I watched an interview online today that resonated with me. I have also recently had two career related conversations with two different people about almost the same thing, which is rare for me. In both conversations we talked about how we can work for a particular company and get caught in wishful thinking, and the hope that the boss will change, but they don’t. When the boss owns the company this is even harder, because you know that they are not about to move on; they run the company, and their values do not normally change. For the ones who don’t appreciate you by giving you meaningful feedback, do not recognize what you can offer by giving you meaningful projects, or gets distracted by squirrels or shiny objects, we must accept that they will not change. Oh sure, if you give your resignation and you are serious, they might offer you a few dollars to quiet you, but that act is to not a reflection of their changing heart.
If you want things to be better, you either have to learn to manage your boss, or you need to leave and get on with your life. I usually recommend the latter, though not always. I did work with one very resilient woman who felt that a boss who had been recently hired would soon move on to something else, and she could outlast him. She did too, but she is a rare example, and she liked what she did enough to stick with it.
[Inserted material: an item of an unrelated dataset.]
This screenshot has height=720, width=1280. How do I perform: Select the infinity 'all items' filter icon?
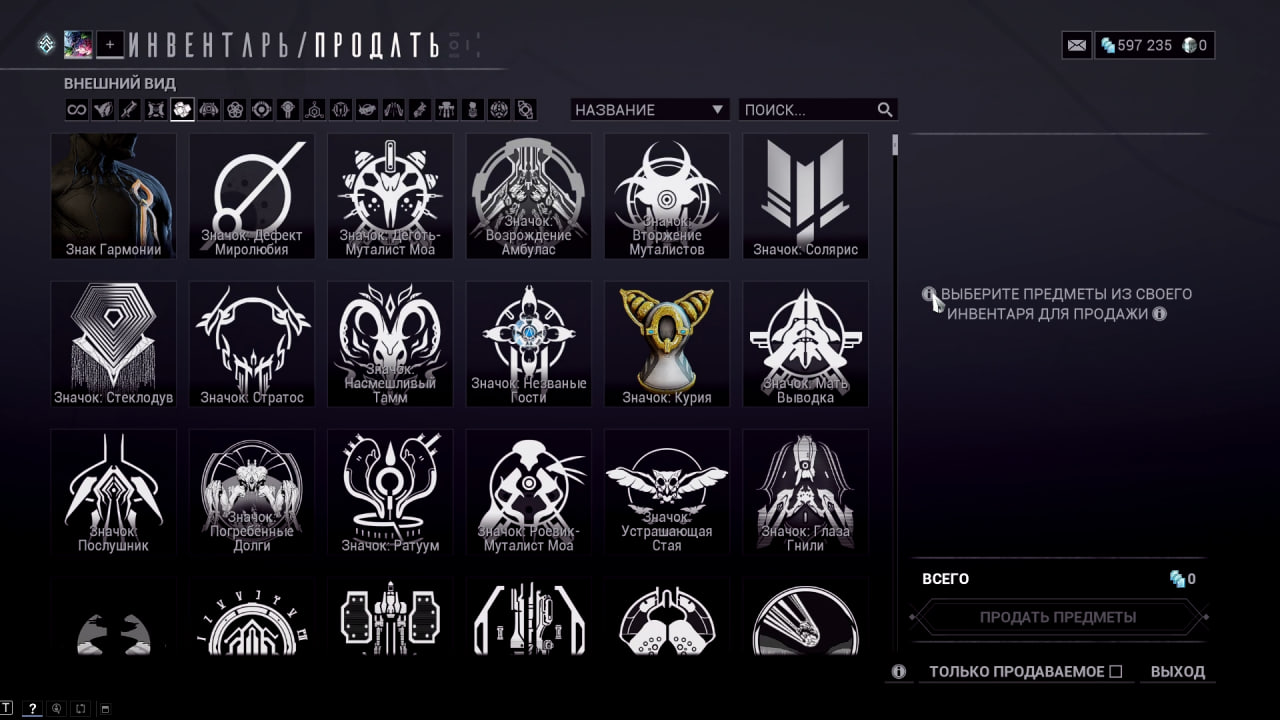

The interview that started all of this today was with Mitch Joel of Twist Image. He was speaking about his “squiggly career” as part of an interview here and how he has had a range of experiences – from writing and publishing music magazines, to where he is now in the position of digital marketing “giant” with his company in Toronto. By squiggly career he is speaking to the variety in his background, which has contributed to his learning, growing, and getting to where he is now. This is in contrast to a linear career where you find out you are good at something at school, go on and study at college and university, and then go to work in that same field, as if we know from high school what we will want to be doing twenty years ahead of us. As a career counsellor I find it pretty common to work with people who are bored out of their minds because they have followed that linear – and seemingly safe and predictable path. That kind of path leads to a content life for some people, but certainly not for all of them.
In this age of constant development and change, being flexible and open to continuous learning are essential survival skills. We need to be able to scan the environment and to learn to learn in order to be flexible and succeed. This is not the same as when we are in school, where we are taught to be good at certain things, and for those things we have no talent for, we are expected to at least get mediocre. With credit to Sir Ken Robinson, this method of education is broken. It doesn’t work in today’s world, where there is so much change that we are confronted with. Twenty years ago, we barely had the internet. The average person didn’t have a cell phone, and now most of us carry a smartphone that allows us to communicate extensively, do our banking, shop, and book movie tickets. Where we used to sit down to a screeching internet connection, we can communicate with tablets, notebooks, and download books onto our eReaders. We don’t need rooms and warehouses full of paper files, but we’d better be able to locate the digital file. We are also living in a time where we can barely predict what the world will be like ten years from now. After all, the things that fascinated me in high school are not likely to fascinate me later in life (although they could). There is so much more to come, so many innovative, crazy, harebrained ideas that have not even been thought of that are tomorrow’s BlackBerry, the next Star Trek.
What’s next for you in terms of your career? Are you squiggling?